--- Request ---
Copy these lines exactly, beginning at the line containing "Given: Open the Japanese language dropdown" and ending at the line containing "click(x=171, y=115)".

## START Working data

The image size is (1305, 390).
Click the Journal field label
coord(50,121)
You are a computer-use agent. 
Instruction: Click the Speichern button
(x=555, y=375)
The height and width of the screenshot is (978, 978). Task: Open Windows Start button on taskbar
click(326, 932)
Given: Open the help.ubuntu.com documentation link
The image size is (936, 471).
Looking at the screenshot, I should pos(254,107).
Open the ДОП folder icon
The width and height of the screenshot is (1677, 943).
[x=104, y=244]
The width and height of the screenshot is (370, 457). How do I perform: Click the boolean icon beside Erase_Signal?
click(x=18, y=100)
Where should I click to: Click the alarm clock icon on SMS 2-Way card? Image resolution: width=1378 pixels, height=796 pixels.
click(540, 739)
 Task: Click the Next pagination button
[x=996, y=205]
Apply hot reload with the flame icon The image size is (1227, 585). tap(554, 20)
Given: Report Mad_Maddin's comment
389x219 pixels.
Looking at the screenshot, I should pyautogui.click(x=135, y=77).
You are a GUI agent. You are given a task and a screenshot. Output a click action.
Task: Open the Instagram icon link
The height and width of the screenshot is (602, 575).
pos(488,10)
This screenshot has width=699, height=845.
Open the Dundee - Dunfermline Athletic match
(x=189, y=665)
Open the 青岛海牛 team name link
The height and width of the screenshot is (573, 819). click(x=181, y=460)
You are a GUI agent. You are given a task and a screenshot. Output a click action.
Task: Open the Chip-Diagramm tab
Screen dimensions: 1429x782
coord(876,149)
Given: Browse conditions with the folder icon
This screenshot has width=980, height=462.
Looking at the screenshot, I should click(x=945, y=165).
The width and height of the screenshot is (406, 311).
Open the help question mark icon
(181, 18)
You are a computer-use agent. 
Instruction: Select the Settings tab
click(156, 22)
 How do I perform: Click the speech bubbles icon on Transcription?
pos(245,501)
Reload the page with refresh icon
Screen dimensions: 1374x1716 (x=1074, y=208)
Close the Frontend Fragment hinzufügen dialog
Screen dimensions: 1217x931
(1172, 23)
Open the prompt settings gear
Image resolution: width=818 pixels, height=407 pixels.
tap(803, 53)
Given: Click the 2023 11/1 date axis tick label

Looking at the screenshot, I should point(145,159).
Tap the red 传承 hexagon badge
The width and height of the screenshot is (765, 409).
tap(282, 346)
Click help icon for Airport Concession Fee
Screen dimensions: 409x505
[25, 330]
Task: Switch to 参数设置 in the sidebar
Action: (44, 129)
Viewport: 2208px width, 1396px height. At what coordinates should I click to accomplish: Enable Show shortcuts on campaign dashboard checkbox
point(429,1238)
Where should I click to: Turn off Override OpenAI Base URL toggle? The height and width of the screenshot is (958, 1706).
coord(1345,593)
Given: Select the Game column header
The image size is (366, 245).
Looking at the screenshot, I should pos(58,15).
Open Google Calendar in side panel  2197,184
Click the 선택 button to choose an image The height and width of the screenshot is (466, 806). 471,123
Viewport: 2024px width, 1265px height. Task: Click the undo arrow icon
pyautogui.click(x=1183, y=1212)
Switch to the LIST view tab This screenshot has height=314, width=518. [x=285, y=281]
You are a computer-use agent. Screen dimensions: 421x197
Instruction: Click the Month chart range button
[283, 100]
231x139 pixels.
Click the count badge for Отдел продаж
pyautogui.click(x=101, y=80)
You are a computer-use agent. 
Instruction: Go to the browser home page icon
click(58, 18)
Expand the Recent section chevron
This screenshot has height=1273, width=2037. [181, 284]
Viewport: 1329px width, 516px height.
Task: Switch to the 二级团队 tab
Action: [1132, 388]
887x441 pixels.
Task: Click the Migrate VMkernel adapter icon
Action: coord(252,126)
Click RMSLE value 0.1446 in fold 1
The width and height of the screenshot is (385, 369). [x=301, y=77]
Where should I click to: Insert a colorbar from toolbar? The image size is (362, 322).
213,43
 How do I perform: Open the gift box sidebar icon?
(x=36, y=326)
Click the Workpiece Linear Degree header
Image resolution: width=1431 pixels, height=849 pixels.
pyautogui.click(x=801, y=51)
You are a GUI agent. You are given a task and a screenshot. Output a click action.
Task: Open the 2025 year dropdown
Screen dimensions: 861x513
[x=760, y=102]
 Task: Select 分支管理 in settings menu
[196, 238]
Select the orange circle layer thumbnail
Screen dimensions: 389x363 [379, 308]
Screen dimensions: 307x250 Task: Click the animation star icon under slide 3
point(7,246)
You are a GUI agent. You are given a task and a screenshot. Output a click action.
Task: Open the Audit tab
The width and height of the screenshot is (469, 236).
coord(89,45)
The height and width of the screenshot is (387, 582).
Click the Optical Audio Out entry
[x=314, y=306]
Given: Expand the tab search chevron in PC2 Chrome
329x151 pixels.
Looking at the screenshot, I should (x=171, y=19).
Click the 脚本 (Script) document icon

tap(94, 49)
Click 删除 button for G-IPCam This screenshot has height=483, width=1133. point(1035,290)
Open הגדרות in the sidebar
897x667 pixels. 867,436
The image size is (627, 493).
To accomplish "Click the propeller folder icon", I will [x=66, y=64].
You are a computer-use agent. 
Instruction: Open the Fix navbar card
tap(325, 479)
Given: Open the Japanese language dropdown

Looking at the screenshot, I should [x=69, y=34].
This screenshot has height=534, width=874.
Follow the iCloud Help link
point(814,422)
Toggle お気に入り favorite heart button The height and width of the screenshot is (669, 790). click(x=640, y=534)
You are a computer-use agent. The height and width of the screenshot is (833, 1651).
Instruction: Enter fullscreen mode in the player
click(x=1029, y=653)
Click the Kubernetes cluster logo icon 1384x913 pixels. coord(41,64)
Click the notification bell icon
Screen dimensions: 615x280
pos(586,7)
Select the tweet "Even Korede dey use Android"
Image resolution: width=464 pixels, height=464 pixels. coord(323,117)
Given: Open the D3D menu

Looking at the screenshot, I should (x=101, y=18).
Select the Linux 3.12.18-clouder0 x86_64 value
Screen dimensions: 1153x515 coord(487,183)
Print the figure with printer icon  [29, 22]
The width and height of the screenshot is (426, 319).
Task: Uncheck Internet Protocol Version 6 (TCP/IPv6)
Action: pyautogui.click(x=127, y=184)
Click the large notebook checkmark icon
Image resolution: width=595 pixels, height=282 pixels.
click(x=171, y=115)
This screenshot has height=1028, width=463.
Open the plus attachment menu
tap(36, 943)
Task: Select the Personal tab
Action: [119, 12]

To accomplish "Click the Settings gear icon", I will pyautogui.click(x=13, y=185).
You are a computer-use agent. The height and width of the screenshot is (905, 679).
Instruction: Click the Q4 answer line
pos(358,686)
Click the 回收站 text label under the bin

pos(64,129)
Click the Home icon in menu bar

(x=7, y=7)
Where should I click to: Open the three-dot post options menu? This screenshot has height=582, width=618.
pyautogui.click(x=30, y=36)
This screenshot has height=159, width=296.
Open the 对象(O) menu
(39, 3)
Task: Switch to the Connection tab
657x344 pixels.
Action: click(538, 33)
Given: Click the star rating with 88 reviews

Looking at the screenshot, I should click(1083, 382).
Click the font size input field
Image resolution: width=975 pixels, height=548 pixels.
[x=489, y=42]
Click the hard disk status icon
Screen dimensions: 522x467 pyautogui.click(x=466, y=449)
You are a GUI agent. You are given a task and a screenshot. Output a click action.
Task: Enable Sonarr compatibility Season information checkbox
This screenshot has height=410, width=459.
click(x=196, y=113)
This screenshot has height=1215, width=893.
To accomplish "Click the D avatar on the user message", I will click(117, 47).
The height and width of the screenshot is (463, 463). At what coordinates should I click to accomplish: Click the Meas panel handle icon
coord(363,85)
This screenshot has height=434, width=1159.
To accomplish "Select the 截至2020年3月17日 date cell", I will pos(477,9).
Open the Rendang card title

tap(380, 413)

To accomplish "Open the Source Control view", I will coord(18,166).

## END Working data

--- Result below ---
Given: Open the Japanese language dropdown

Looking at the screenshot, I should [x=69, y=34].
This screenshot has height=534, width=874.
Follow the iCloud Help link
point(814,422)
Toggle お気に入り favorite heart button The height and width of the screenshot is (669, 790). click(x=640, y=534)
You are a computer-use agent. The height and width of the screenshot is (833, 1651).
Instruction: Enter fullscreen mode in the player
click(x=1029, y=653)
Click the Kubernetes cluster logo icon 1384x913 pixels. coord(41,64)
Click the notification bell icon
Screen dimensions: 615x280
pos(586,7)
Select the tweet "Even Korede dey use Android"
Image resolution: width=464 pixels, height=464 pixels. coord(323,117)
Given: Open the D3D menu

Looking at the screenshot, I should (x=101, y=18).
Select the Linux 3.12.18-clouder0 x86_64 value
Screen dimensions: 1153x515 coord(487,183)
Print the figure with printer icon  [29, 22]
The width and height of the screenshot is (426, 319).
Task: Uncheck Internet Protocol Version 6 (TCP/IPv6)
Action: pyautogui.click(x=127, y=184)
Click the large notebook checkmark icon
Image resolution: width=595 pixels, height=282 pixels.
click(x=171, y=115)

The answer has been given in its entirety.